Infrastructure monitoring. Latency (P50/P95/P99), throughput (req/s), error rate (4xx, 5xx), GPU/CPU utilization. Prometheus + Grafana standard. Alert on P99 latency > threshold or error rate > 1%.
Data drift monitoring. Input distribution changes over time. Detect via:
- PSI (Population Stability Index) for numbers: PSI > 0.2 — strong drift
- Chi-squared test for categorical
- Kolmogorov-Smirnov for continuous
- Evidently AI — open source library with ready drift tests and HTML reports
Model drift monitoring. If ground truth available with lag — monitor actual quality metrics. If not — surrogate metrics: prediction score distribution, confident prediction share.
Alerting. Three levels: INFO (minor drift, log), WARNING (significant drift, notify team), CRITICAL (quality below threshold, auto-switch to fallback or human review).
Feature Store
Feature Store solves training-serving skew problem. If feature engineering differs between training and inference — mismatch inevitable.
Feast — open source Feature Store. Offline store (S3 + Parquet/Delta) for training, online store (Redis, DynamoDB) for low-latency inference. Feature definitions as code, materialization job syncs offline → online.
Tecton (commercial), Vertex AI Feature Store (GCP), SageMaker Feature Store (AWS) — managed options with less ops overhead.

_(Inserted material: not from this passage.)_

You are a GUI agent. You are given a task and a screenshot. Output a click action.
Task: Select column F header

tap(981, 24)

When needed: multiple models share same features; features computed from streaming data (real-time); large team with different feature engineering and model training staff.
CI/CD for ML
ML CI/CD — regular CI/CD plus ML-specific steps.
ML-specific CI checks:
- Reproducibility check: run training with fixed seed, result must match
- Data validation: Great Expectations or Pandera schema/distribution checks
- Model performance check: auto eval on holdout, block merge if degradation > threshold
- Latency regression test: inference must meet SLA
GitOps for model deployment. Merge to main → CI runs training → eval → if passes → auto deploy to Staging → smoke tests → manual promotion to Production (or auto on successful canary).
Tools: GitHub Actions / GitLab CI for CI, ArgoCD for GitOps on Kubernetes.
Common MLOps Mistakes
No training reproducibility. Fix random seeds (torch.manual_seed, numpy.random.seed, random.seed) and record in experiment metadata. Without — debugging irregular results is pain.

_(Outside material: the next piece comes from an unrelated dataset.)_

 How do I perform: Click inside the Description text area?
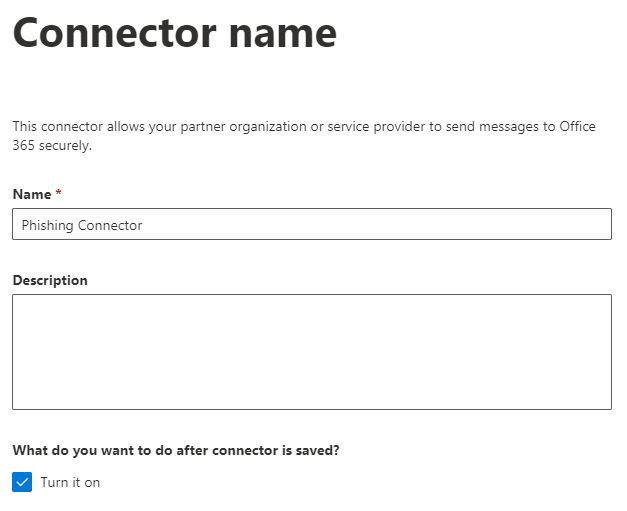coord(312,352)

Training-serving skew. Different preprocessing in train and inference. Solution: single preprocessing module used in both. For sklearn: Pipeline object including transforms.

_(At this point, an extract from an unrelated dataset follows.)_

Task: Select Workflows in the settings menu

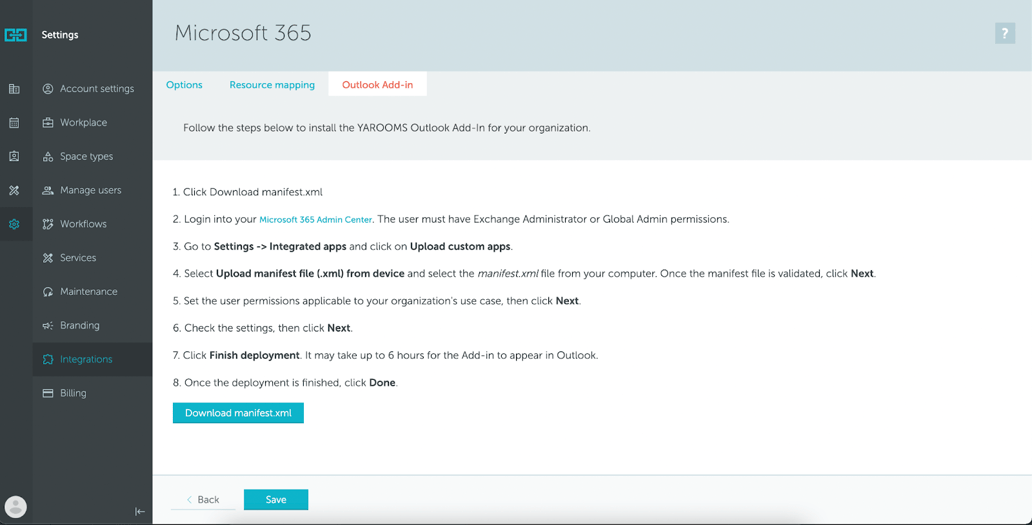Action: click(83, 224)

No data versioning. "Dataset v3" in filename not versioning. DVC + S3 — minimum.
No fallback. Model crashes or degrades — no plan. Always have fallback: previous model version, rule-based logic, or graceful "can't answer."
Timelines and Stages
Basic MLOps infrastructure (experiment tracking, Model Registry, serving, basic monitoring): 4-6 weeks. Full platform with Kubeflow, Feature Store, CI/CD and advanced monitoring: 3-5 months. Audit of existing infrastructure and roadmap: 1-2 weeks.